N: — Если в сезон так резко выросли тарифы автоперевозчиков, может, было бы выгоднее воспользоваться вагонами «Русагротранса»?
А.Е.: — Может быть, и выгоднее. Но здесь у нас тоже лебедь, рак и щука: «Русагротранс», «РЖД» и другие. Пока у них нет слаженной работы, вагоны можно ждать 2–3 месяца, а это чревато неисполнением контрактов. Лучше мы будем платить дороже, но везти стабильно. Грузовики тоже стояли в очереди к порту по 3–4 дня в сезон, но при необходимости этот товар можно было даже выдернуть из очереди. Сейчас поток схлынул, железнодорожный транспорт удобен, если есть своя ветка и перевалка.
N: — Внутри России у вас есть продажи?
А.Е.: — Да, но их мало. Зерно покупают мукомольные, комбикормовые заводы. Они платят хуже, чем экспортеры, поэтому работаем с ними по остаточному принципу. Видимо, они еще не отошли от эмбарго, когда были королями на рынке и использовали нас в качестве бесплатных кредиторов. Порядочные компании были, с ними и продолжаем работать.
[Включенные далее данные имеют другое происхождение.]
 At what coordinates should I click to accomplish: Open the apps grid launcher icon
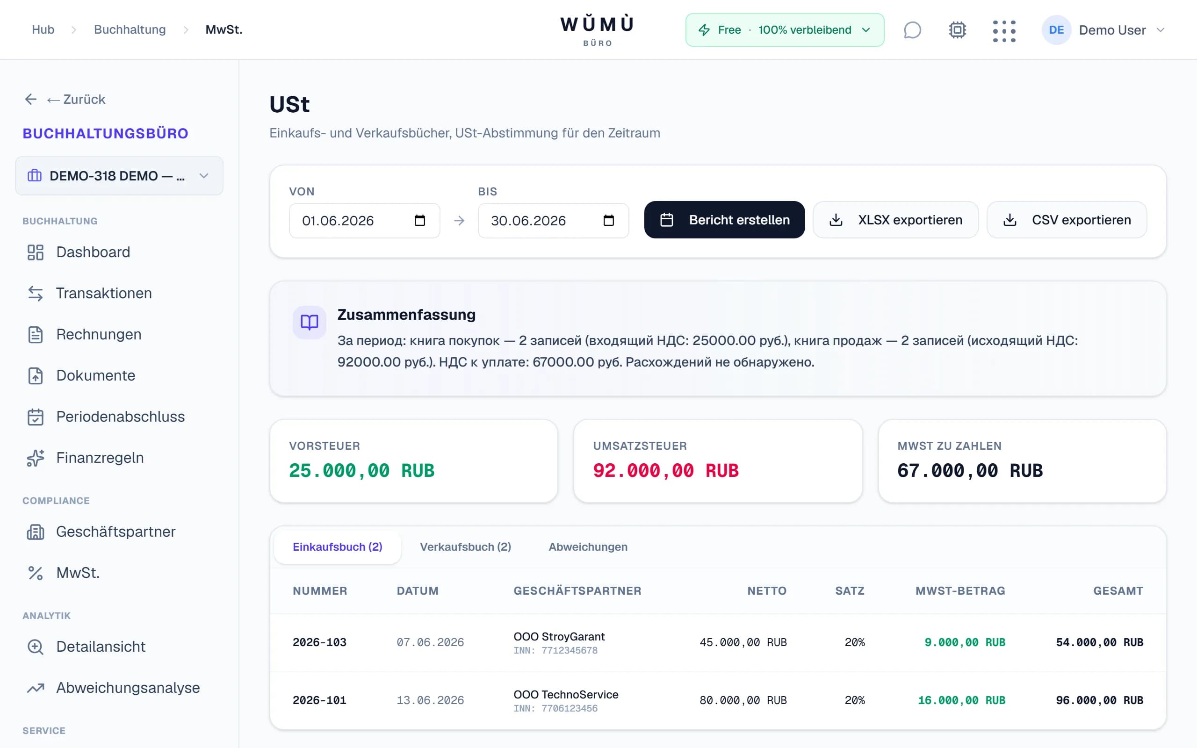(x=1004, y=31)
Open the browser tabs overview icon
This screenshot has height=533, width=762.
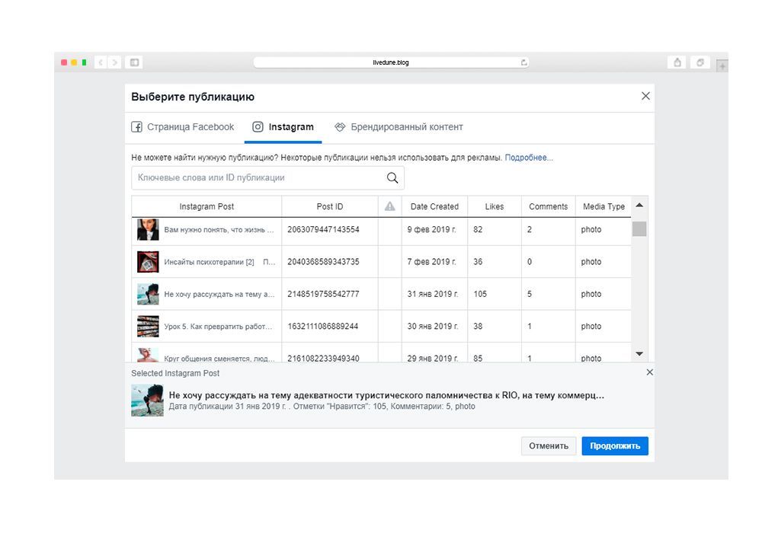700,62
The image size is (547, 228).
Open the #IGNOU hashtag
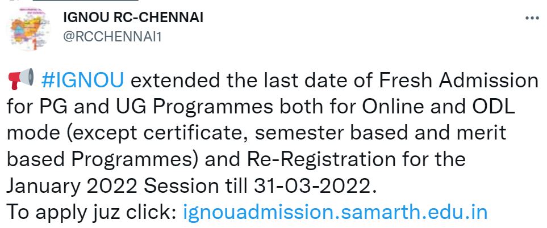coord(83,81)
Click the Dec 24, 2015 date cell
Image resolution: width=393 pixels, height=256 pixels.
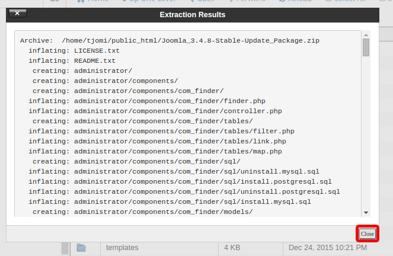pyautogui.click(x=328, y=248)
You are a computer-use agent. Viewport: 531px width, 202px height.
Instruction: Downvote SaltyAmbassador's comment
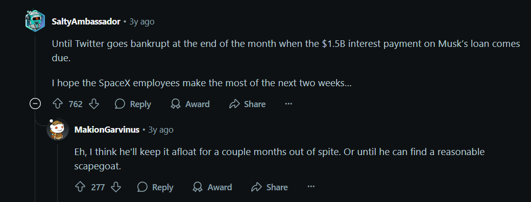(94, 104)
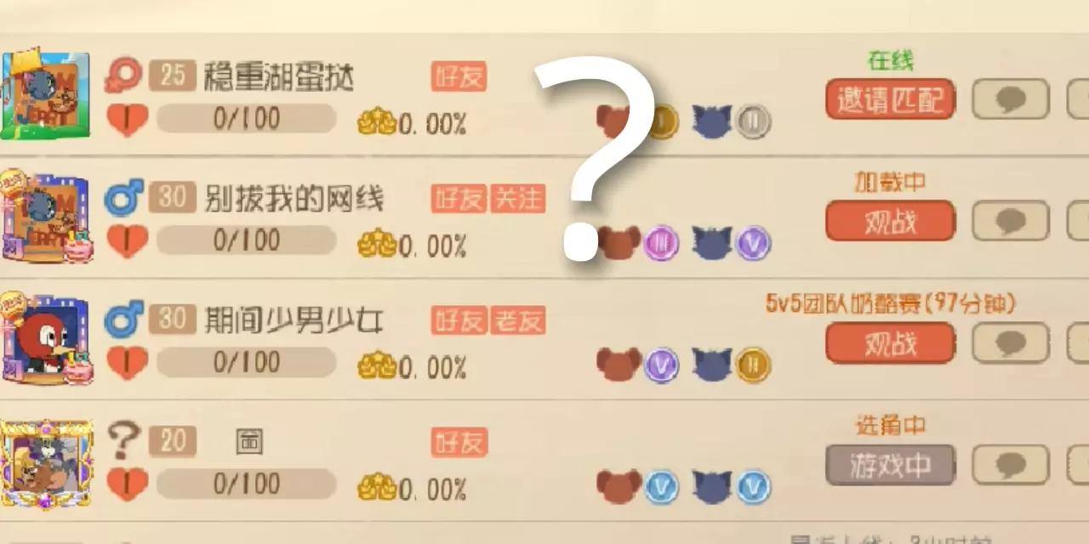Click 观战 button for 别拔我的网线
The width and height of the screenshot is (1089, 544).
click(x=890, y=222)
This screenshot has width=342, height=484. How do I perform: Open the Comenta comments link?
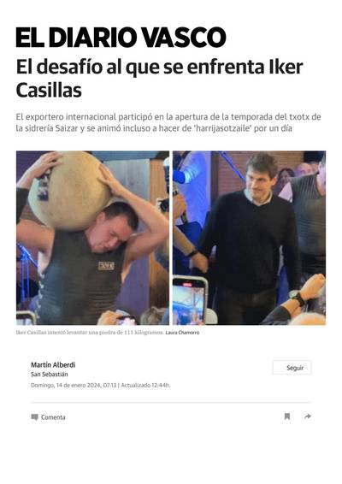49,417
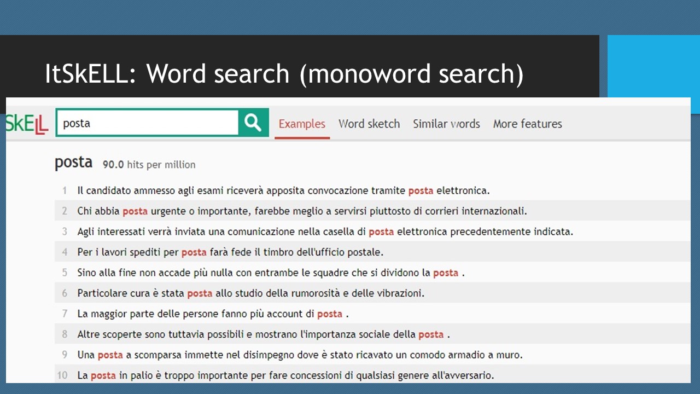
Task: Click the magnifying glass search button
Action: coord(253,123)
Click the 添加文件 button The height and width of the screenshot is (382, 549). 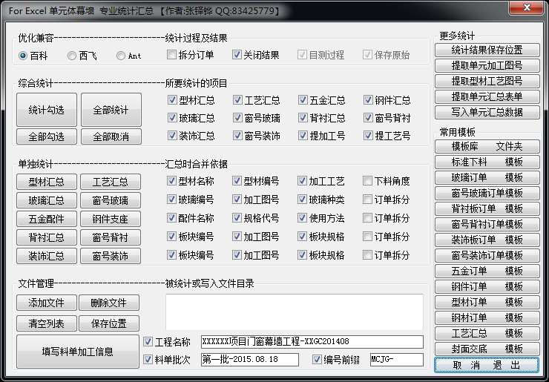[x=46, y=303]
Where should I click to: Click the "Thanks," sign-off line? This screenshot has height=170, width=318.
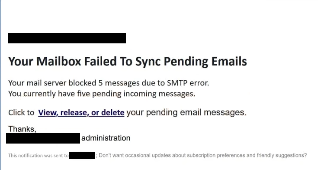click(22, 129)
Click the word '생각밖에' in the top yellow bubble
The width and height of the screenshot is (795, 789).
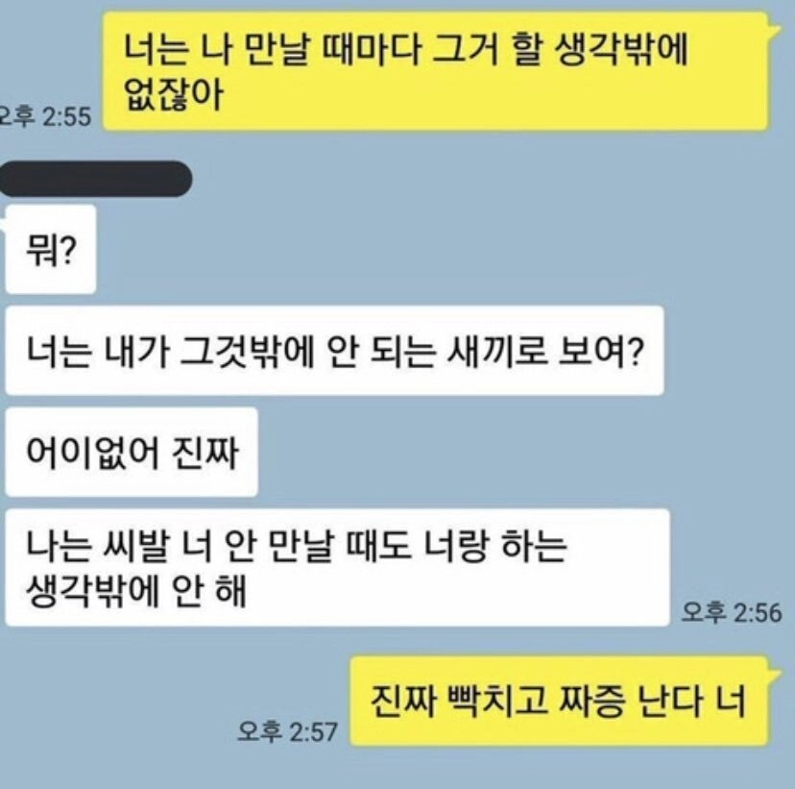tap(621, 50)
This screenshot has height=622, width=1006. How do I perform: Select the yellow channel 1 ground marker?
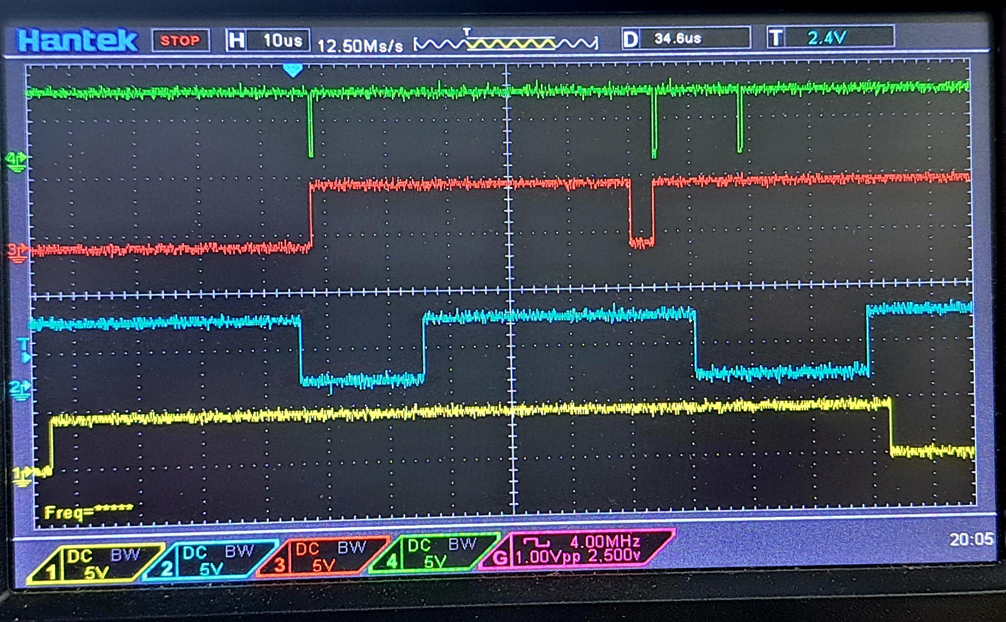(x=21, y=476)
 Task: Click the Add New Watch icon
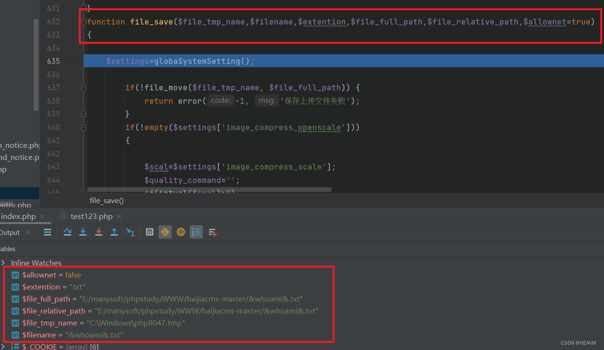pos(213,232)
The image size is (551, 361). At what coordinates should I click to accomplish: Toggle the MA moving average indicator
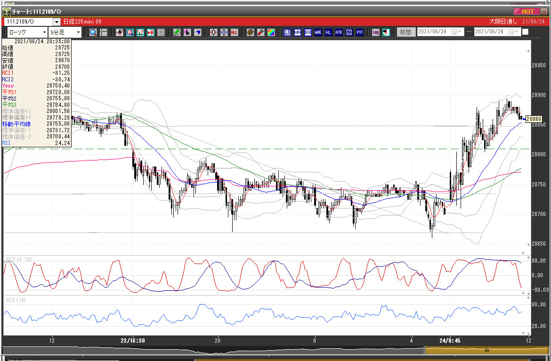[298, 32]
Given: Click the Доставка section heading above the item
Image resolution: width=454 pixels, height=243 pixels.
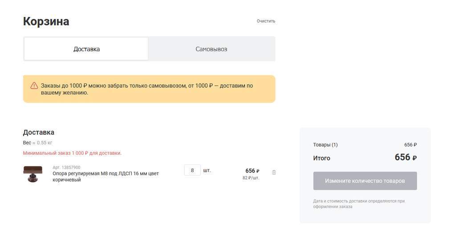Looking at the screenshot, I should (39, 132).

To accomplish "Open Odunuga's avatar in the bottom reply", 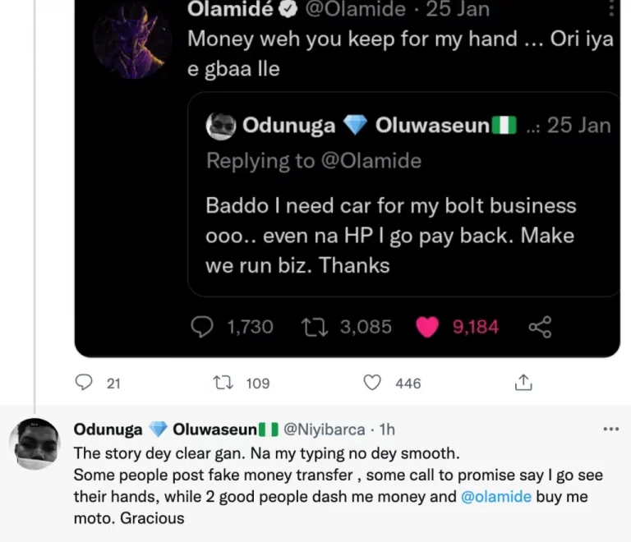I will 35,444.
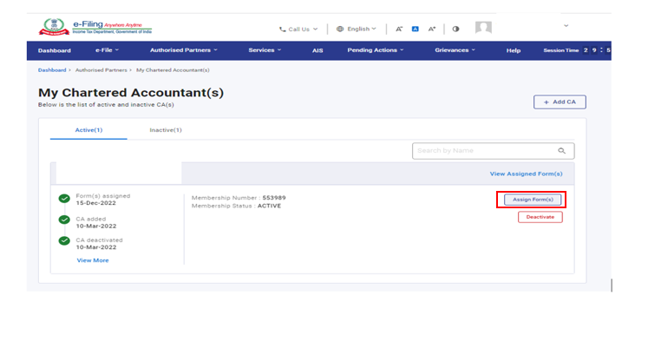Decrease font size with A- icon
Image resolution: width=661 pixels, height=361 pixels.
pyautogui.click(x=399, y=29)
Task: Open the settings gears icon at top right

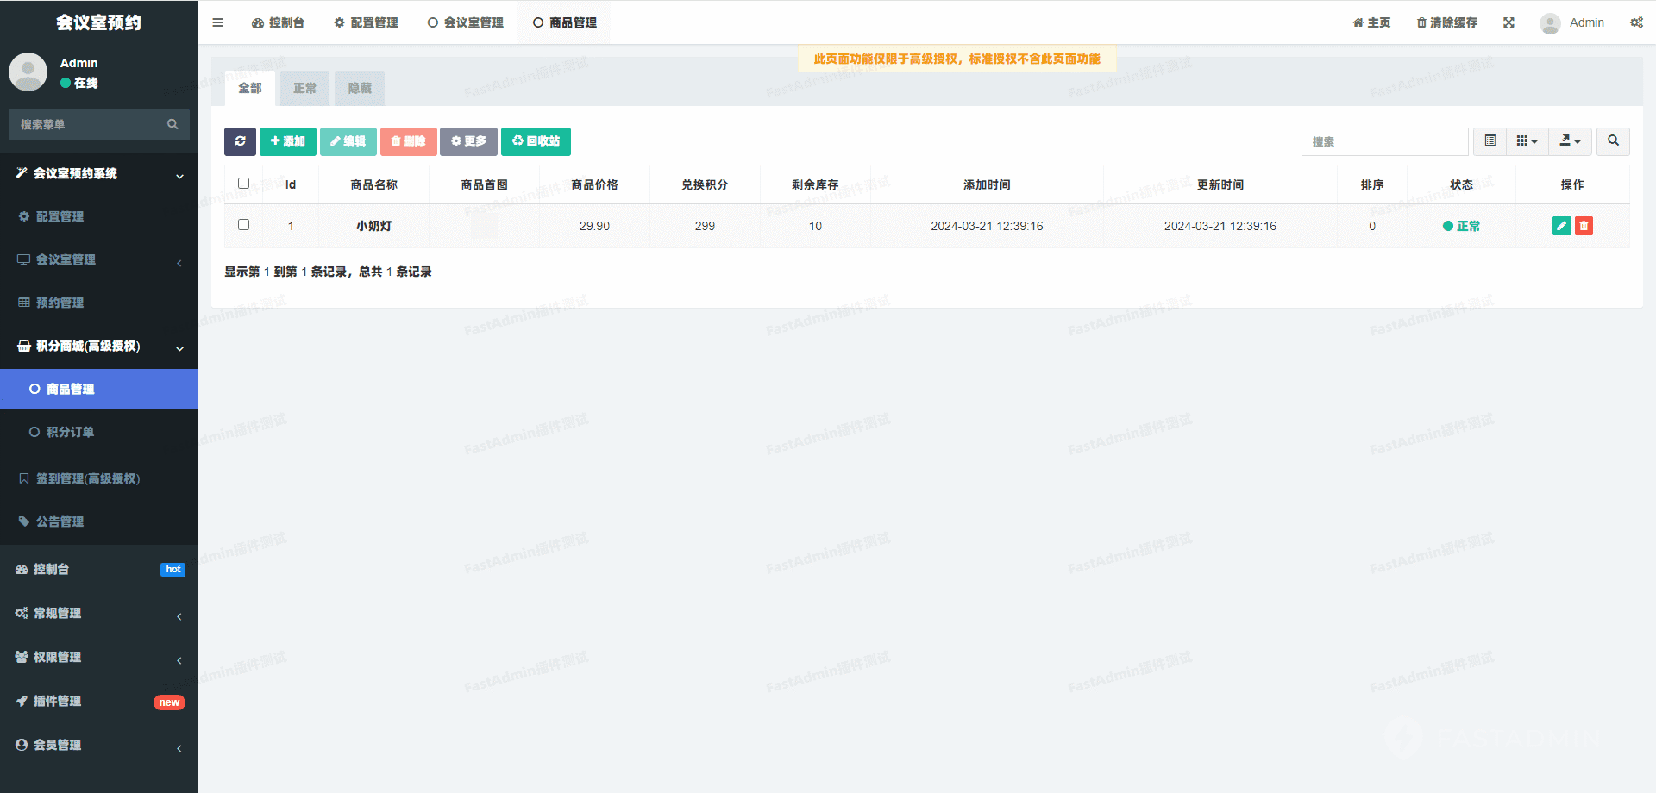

N: — Пользуетесь услугами банков?
А.Е.: — Да, работаем с «Возрождением», Сбербанком, иностранными банками — BNP Paribas (Женева) и Rietumu Banka (Латвия) — для пополнения оборотных средств. Для нас важны стабильность и коммерческий подход банка, по этим причинам нам удобно сотрудничать с «Возрождением». Нам не интересны формальные банки, работающие по инструкциям. Например, в 2008 году мы получили кредит овердрафт на полгода в размере 15 млн рублей. Я пользуюсь этими деньгами, в течение недели приходит выручка. Я отправляю платежку, а мне сообщают, что кредит заблокирован. На вопрос «Почему?» мне отвечают: «Москва приняла решение, что с зерновиками мы не работаем». В результате мы стали работать с другим банком.
Нам нравится, как сейчас начал работать Сбербанк. Например, есть программа, по которой мы хотим кредитоваться, и они сами начинают смотреть, как мы должны в нее вписаться, что надо изменить в программе, чтобы привлечь нас как клиента. Идет диалог, и это правильно.